■ **QUÉ SE PIDE**: Continúa el texto sobre los cyborgs y la novela presentada a partir de su última oración.

*Texto leído el 17 de diciembre de 2016 en la Biblioteca libre por motivo del lanzamiento de Hamellion.
De un momento a otro, todos nos hemos vuelto cyborgs. Recordemos que la palabra cyborg es un acrónimo en inglés el cual deriva de una contracción de las palabras cyber y organism, o sea organismos cibernéticos. El concepto es anterior al real advenimiento de estos entes, idea que nació y se desarrolló con nuestros padres en los lejanos años 60, para explotar en las redes de la ficción durante los 80, principalmente en la televisión, el cine y la música, con toda la poética siniestra que tienen estas criaturas, o mejor dicho creaciones.
Surgen dos preguntas. O varias. Pero la más urgente de responder es ¿por qué doy inicio a esta presentación afirmando que todos somos cyborgs? Y también, ¿Qué tiene que ver esto con la novela que hoy estamos presentando? La segunda pregunta es la más obvia y rápida de responder. Sin adelantar detalles de la trama, que a mi juicio es lo menos importante en un libro (tema que no trataremos aquí), la composición de esta novela que escribí rescata en gran medida el espíritu de la ciencia-ficción ochentera, esa que digerimos con entusiasmo cuando éramos niños o adolescentes, y que tuvieron como punta de lanza un buen puñado de películas como Akira, Robocop o Alien, o novelas como Neuromancer o ¿Sueñan los androides con ovejas eléctricas?, las que compartían varias características puntuales-además de la presencia de cyborgs- como estar ambientadas en mundos asfixiantes y dominados por grandes corporaciones, territorios cerrados que eran asediados fuertemente por la tecnología, a tal punto que la piel y el metal formaban unidades simbióticas, llegando incluso a la dificultad de separar la noción de lo humano con la de no-humano. ¿Dónde empieza la máquina y dónde termina la carne? Parecen interrogarnos estas creaciones.

■ **DATOS REGISTRADOS**:
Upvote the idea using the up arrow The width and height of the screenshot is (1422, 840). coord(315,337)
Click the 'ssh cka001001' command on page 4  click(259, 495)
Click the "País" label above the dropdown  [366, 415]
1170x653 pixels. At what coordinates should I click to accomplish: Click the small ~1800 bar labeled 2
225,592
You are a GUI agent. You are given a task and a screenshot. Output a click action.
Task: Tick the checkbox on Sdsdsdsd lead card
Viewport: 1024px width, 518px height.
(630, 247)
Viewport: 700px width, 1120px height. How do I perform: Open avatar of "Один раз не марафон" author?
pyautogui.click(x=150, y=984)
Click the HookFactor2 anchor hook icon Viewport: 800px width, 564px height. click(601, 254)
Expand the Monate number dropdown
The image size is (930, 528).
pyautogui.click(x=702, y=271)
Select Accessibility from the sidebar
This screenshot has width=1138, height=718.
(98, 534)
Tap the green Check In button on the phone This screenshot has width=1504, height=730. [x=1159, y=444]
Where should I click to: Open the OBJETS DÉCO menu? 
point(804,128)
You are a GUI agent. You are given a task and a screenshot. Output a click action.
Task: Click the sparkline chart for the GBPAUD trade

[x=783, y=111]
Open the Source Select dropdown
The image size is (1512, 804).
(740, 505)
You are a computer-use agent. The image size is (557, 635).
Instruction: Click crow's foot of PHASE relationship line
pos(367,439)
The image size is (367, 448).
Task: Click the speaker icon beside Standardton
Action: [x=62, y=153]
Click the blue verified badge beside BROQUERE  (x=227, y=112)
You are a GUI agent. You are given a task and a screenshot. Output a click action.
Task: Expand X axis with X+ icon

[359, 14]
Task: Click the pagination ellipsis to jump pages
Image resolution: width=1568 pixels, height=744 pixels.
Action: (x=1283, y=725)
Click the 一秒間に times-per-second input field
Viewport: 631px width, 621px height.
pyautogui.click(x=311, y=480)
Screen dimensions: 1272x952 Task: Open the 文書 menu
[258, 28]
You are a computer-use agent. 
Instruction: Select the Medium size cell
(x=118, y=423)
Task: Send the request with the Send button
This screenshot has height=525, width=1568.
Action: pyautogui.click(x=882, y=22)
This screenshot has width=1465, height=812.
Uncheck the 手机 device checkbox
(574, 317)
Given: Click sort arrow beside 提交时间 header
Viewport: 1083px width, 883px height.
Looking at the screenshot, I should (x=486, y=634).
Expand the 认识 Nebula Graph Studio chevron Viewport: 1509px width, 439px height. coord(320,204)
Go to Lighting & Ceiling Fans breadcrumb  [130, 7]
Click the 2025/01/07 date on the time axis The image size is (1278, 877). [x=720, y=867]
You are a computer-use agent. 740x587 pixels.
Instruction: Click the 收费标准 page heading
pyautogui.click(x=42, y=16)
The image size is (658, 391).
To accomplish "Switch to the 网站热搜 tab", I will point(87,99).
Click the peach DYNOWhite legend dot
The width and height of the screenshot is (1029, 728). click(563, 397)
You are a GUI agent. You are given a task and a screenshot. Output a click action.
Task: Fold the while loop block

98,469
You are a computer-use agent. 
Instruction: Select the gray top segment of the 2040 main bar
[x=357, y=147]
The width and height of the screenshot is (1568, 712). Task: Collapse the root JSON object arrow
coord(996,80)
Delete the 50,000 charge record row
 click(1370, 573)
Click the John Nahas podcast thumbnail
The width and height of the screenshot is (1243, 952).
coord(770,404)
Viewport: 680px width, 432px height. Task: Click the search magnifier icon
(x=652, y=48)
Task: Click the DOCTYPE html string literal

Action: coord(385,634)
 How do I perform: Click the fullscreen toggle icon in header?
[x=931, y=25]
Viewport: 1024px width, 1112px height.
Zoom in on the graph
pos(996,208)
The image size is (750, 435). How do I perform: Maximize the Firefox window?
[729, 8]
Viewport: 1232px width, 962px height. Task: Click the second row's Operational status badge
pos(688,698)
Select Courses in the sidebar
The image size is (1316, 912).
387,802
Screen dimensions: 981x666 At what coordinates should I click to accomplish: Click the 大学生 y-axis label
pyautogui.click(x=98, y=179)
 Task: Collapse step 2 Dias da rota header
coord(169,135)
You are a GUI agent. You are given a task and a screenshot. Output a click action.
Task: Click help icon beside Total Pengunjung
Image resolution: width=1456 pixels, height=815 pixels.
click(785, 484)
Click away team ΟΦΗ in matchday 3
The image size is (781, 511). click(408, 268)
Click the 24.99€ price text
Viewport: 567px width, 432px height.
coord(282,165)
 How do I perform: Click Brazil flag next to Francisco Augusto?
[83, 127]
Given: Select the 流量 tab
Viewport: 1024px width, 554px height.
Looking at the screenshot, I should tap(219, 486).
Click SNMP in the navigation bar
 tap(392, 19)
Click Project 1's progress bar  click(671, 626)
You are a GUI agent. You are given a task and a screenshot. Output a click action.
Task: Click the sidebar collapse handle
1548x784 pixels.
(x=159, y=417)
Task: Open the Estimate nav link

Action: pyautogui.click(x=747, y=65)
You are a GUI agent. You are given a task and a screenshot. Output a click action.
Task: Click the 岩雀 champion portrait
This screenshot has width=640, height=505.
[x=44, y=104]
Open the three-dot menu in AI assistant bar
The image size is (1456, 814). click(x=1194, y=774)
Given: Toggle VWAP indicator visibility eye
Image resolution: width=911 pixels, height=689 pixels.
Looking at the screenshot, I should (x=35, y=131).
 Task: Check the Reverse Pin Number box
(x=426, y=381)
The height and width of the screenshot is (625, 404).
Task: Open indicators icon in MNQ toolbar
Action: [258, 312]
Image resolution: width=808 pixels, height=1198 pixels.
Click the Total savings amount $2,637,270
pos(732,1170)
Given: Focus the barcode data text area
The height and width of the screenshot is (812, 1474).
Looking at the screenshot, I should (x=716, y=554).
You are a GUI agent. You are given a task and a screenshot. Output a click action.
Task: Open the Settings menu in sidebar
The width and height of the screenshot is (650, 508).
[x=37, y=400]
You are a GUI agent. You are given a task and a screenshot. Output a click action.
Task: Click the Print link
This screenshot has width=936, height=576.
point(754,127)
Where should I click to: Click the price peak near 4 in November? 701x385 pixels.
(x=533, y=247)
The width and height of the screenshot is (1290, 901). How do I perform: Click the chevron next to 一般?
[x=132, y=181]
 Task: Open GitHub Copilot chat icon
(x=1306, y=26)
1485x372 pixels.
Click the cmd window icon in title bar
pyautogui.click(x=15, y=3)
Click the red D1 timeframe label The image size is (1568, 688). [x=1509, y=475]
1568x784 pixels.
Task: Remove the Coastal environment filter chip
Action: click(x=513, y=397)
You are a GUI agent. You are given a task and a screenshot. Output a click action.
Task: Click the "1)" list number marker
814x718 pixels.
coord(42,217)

■ **RESULTADO DEL EJERCICIO**:
Les voy a contar sobre mi experiencia personal, que puede parecerse a la de muchos de ustedes. Tenía poco más de seis años cuando vi por primera vez Robocop, película que me marcó a tal nivel, que en los recreos y en las clases del colegio no podía dejar de dibujar e imitar a este policía metálico, sintiendo una fascinación al borde de lo enfermizo por este hombre tieso y duro que no escatimaba en recursos a la hora de liquidar a sus rivales. Aún recuerdo cuando deslizaron la cinta de VHS en la videograbadora en una reunión familiar, mis padres me habían advertido que se trataba de un material violento, no apto para niños, pero ante mis pataletas infantiles, ruegos y lloriqueos, me sentaron y me dejaron ver la película. Aún recuerdo el comienzo, con la persecución policial a los delincuentes del film, y la siguiente escena, que mostraba algo así como una industria abandonada o quizás el cuartel de los bandidos. El comienzo de la película prefigura el resto de la historia: industria, criminalidad, estado policial, paranoia. El primer impacto visual que recibí al visionar la película, de los muchos momentos que se ven en la cinta, fue la cruel mutilación y humillación que recibía el policía protagonista, un servicial y simpático personaje llamado Murphy, el que es destruido en cámara, planos medio y detalle de por medio, sin ninguna clase de censura y miramientos, mostrando de forma muy gráfica su agonía. Como si su director, riéndonos en nuestras caras, nos preguntara: ¿es reversible el estallido de un brazo o de una pierna? Ahí entendemos que ese hombre agónico, maltratado como a un Cristo crucificado, será la nueva unidad de combate que servirá al Estado, tras ser fusionado con un sistema altamente robotizado, para convertirse en el policía del futuro.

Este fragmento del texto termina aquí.